*EXERCISE GOAL*
Rewrite every line of the records from the line with "Task: Click the notifications bell icon" to the line with "pos(453,51)", both included, adjusting each coordinate in the answers by -42.

*DATA PROVIDED*
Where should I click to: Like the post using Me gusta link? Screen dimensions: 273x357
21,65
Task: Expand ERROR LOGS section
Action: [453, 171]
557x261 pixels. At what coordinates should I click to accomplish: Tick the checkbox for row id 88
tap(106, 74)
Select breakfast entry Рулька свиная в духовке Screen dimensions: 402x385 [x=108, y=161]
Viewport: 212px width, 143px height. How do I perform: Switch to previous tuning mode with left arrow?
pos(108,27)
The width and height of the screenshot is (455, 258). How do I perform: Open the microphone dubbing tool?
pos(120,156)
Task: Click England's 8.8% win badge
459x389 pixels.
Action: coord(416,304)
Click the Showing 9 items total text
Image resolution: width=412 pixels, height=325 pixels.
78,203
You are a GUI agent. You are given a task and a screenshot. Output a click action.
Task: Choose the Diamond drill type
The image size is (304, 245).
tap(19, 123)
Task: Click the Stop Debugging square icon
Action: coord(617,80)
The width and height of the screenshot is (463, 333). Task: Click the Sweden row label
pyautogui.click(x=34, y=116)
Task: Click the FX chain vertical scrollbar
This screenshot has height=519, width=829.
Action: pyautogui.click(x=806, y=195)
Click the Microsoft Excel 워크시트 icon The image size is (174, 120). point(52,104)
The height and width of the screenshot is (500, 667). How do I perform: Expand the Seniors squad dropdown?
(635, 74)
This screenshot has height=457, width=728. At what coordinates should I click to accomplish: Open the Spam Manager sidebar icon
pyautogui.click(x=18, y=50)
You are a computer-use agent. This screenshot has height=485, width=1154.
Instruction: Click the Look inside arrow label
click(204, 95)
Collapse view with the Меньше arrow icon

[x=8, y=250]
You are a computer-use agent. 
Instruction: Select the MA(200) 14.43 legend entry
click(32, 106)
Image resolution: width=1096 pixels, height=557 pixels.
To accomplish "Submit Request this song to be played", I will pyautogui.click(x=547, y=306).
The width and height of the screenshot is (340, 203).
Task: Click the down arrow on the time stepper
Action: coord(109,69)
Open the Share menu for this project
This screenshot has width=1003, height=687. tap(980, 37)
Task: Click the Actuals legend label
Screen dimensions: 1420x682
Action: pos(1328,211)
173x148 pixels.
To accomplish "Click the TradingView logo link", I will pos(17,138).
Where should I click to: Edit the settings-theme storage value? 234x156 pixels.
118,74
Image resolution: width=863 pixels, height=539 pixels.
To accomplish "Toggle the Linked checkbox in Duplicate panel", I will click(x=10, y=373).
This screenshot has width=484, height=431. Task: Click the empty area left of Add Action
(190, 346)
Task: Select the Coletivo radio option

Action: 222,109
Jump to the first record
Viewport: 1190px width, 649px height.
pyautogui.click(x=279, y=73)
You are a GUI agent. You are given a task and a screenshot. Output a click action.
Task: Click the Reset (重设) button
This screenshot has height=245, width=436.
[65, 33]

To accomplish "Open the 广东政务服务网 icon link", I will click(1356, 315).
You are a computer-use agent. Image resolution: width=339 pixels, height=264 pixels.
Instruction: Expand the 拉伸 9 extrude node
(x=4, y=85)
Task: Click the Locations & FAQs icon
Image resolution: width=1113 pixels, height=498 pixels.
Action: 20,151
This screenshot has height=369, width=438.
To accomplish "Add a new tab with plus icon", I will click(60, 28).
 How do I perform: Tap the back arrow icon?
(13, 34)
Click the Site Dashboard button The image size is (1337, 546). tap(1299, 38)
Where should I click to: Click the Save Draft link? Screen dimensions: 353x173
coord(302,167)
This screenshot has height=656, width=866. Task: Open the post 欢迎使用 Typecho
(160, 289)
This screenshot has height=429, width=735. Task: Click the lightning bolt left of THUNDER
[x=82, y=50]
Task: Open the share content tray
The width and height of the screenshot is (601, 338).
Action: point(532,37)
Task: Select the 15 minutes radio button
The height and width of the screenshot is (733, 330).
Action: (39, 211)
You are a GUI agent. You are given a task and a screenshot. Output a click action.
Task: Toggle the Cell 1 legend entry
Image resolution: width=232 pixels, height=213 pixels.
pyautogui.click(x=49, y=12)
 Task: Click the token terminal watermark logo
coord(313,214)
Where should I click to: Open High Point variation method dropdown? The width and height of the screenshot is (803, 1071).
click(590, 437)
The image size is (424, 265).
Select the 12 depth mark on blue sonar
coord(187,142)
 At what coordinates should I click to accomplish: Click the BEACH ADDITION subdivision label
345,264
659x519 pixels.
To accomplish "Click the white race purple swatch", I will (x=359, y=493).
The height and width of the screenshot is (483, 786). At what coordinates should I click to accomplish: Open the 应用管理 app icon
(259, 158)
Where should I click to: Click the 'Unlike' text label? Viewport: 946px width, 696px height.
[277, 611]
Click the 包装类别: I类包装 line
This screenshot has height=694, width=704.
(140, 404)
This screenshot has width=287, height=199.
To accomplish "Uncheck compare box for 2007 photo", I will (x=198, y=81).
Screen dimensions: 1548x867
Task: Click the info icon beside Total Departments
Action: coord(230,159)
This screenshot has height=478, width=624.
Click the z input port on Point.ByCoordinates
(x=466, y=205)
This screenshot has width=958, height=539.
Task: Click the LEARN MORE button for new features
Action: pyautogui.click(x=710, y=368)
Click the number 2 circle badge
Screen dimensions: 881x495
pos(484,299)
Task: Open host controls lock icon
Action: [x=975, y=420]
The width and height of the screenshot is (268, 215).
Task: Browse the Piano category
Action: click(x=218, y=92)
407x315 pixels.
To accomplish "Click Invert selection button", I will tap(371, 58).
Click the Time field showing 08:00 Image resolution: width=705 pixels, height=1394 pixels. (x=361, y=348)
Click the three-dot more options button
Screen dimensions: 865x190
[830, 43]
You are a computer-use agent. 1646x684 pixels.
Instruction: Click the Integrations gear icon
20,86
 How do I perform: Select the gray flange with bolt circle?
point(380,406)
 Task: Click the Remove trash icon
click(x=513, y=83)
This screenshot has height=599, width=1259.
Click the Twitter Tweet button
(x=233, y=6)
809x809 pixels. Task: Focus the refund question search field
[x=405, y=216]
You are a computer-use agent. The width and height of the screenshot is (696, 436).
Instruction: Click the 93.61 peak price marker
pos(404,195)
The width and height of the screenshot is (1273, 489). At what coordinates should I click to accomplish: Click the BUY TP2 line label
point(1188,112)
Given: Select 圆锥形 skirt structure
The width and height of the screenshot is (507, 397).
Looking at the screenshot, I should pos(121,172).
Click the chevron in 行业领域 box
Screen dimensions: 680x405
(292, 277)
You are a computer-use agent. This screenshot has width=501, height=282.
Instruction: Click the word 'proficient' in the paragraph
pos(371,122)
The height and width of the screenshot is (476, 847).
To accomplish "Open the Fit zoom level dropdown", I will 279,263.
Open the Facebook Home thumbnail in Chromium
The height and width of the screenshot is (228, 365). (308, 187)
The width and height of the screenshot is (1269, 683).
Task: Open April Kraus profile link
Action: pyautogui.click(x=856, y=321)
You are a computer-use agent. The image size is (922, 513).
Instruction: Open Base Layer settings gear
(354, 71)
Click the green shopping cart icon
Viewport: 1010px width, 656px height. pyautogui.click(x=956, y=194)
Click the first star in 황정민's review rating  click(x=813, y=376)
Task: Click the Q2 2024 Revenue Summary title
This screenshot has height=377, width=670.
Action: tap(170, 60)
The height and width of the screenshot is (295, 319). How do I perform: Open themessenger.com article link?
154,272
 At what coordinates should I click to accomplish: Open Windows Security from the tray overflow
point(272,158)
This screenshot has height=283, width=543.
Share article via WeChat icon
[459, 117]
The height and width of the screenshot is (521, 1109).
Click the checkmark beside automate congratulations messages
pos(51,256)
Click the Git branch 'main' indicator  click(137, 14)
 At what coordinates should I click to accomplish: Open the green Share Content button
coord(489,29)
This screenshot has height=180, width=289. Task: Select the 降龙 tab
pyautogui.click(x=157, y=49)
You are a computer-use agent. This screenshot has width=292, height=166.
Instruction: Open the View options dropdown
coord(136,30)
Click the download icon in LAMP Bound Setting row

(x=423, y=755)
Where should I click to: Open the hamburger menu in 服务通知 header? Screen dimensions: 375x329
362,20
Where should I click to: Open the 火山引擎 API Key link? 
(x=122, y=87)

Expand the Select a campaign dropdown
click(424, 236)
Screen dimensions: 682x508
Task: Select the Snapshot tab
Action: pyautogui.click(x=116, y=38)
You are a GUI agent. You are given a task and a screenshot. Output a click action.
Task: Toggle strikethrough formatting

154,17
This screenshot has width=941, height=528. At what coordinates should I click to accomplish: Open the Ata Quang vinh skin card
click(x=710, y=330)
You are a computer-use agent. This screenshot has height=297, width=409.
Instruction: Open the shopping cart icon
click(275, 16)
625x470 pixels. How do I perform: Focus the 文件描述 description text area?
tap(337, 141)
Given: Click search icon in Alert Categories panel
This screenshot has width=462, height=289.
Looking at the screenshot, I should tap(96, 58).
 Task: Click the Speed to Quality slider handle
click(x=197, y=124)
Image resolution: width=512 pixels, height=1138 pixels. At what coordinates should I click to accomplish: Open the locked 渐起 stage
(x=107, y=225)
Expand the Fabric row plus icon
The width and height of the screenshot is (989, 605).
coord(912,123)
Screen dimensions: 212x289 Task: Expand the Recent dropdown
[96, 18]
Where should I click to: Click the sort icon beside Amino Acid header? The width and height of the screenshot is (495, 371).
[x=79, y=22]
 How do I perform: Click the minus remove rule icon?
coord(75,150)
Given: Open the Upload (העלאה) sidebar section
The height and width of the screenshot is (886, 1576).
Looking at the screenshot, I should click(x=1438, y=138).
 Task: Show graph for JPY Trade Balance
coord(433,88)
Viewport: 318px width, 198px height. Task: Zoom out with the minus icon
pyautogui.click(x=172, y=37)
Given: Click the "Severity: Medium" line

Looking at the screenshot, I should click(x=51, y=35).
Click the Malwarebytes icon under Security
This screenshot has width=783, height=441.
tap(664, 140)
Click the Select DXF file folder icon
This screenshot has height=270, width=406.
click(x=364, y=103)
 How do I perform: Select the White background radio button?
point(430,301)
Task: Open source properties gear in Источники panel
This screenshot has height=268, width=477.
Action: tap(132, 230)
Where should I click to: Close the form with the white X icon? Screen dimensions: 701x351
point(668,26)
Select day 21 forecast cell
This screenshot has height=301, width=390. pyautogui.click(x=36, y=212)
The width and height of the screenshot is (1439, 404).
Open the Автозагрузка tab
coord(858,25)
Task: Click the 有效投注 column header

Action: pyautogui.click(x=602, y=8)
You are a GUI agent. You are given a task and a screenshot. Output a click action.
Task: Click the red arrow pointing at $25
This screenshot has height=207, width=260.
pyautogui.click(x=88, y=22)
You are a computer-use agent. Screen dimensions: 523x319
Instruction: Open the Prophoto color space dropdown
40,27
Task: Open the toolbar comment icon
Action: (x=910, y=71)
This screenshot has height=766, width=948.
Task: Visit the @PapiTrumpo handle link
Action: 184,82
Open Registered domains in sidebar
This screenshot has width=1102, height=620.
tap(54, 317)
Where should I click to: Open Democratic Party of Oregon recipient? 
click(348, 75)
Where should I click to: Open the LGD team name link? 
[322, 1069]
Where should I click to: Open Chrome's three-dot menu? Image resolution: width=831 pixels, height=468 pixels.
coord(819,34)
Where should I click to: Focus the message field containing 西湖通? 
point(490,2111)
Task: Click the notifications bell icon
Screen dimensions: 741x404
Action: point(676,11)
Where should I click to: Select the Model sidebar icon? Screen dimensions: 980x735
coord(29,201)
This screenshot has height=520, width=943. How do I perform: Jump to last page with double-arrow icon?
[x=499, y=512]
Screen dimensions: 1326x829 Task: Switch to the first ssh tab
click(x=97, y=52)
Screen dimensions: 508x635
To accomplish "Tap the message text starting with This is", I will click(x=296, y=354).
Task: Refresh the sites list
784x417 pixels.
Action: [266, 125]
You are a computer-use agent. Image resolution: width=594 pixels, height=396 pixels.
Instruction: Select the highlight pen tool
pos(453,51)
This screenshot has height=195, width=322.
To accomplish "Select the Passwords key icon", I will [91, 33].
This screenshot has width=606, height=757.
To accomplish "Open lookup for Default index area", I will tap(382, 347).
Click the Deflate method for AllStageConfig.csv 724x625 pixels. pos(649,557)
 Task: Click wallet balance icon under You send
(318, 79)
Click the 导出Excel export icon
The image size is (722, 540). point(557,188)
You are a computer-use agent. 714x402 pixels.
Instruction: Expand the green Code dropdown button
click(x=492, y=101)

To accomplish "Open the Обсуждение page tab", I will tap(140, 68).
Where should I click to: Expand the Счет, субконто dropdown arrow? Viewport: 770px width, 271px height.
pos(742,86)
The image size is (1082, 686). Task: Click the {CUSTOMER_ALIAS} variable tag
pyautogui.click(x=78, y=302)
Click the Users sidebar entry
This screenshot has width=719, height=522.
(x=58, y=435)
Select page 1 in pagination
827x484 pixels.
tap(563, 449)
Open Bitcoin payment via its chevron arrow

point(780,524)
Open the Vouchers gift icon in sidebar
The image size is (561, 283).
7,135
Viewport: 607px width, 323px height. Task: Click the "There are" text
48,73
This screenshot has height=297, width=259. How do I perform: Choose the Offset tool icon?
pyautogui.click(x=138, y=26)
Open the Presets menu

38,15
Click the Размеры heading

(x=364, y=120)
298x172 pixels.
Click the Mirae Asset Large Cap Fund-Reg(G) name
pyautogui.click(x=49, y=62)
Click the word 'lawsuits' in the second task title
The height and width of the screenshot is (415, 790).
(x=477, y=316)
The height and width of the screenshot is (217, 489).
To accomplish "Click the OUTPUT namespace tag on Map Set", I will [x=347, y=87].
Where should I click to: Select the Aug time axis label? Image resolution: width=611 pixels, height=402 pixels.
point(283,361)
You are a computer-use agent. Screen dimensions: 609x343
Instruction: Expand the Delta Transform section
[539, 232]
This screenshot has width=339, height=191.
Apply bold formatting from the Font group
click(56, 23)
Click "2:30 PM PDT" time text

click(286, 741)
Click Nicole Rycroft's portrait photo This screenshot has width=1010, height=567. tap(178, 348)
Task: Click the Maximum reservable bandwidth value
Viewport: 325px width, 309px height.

*WORKED SOLUTION*
Task: Click the notifications bell icon
Screen dimensions: 741x404
Action: point(634,-31)
Where should I click to: Select the Model sidebar icon? Screen dimensions: 980x735
coord(-13,159)
This screenshot has height=520, width=943. How do I perform: Jump to last page with double-arrow icon?
[x=457, y=470]
Screen dimensions: 1326x829 Task: Switch to the first ssh tab
click(x=55, y=10)
Screen dimensions: 508x635
To accomplish "Tap the message text starting with This is", I will click(x=254, y=312).
Task: Refresh the sites list
784x417 pixels.
Action: [224, 83]
You are a computer-use agent. Image resolution: width=594 pixels, height=396 pixels.
Instruction: Select the highlight pen tool
pos(411,9)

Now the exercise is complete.